→ **Material for this exercise**:
Start of Block

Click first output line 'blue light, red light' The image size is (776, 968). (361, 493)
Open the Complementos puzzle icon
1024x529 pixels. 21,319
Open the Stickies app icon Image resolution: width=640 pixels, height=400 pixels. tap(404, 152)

End of Block
Start of Block

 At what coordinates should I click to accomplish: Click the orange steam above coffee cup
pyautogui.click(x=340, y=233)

End of Block
Start of Block

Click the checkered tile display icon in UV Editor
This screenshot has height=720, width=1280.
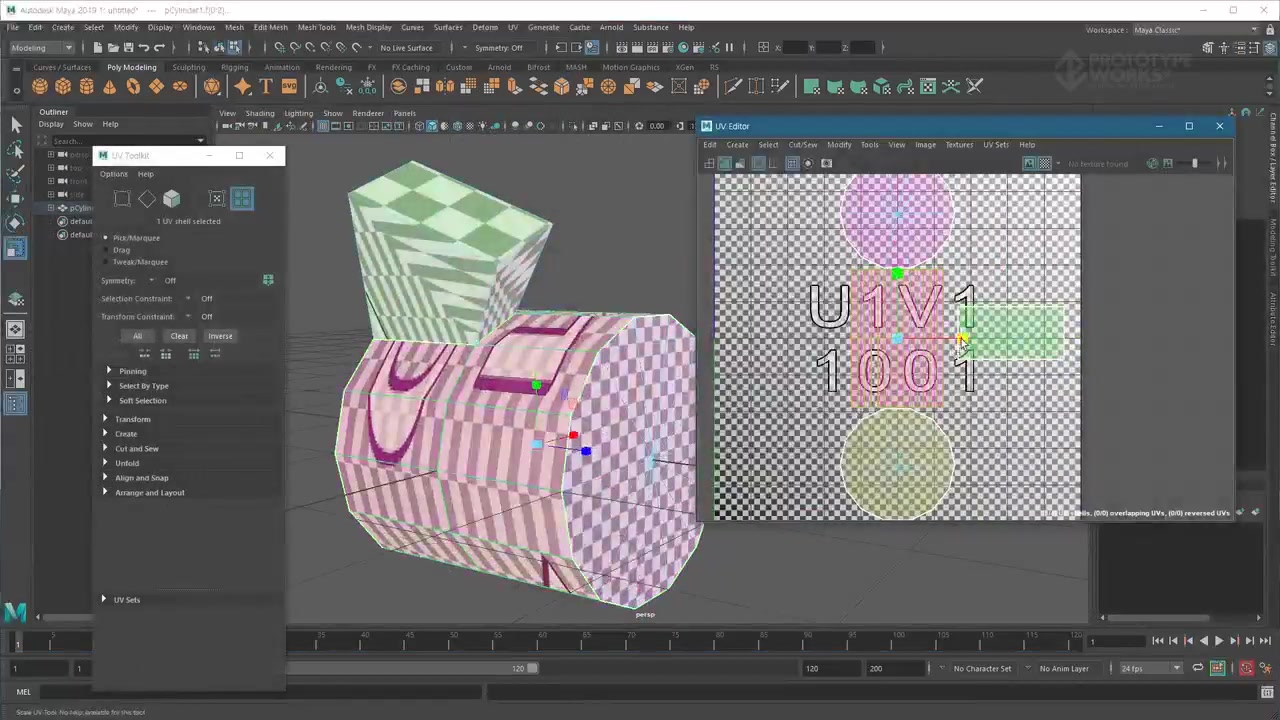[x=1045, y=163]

End of Block

→ **About this task**: Look above for the line containing "Click first output". Output from there through the line containing "Open the Stickies", exactly and inclusively.

→ **Result**:
Click first output line 'blue light, red light' The image size is (776, 968). (361, 493)
Open the Complementos puzzle icon
1024x529 pixels. 21,319
Open the Stickies app icon Image resolution: width=640 pixels, height=400 pixels. tap(404, 152)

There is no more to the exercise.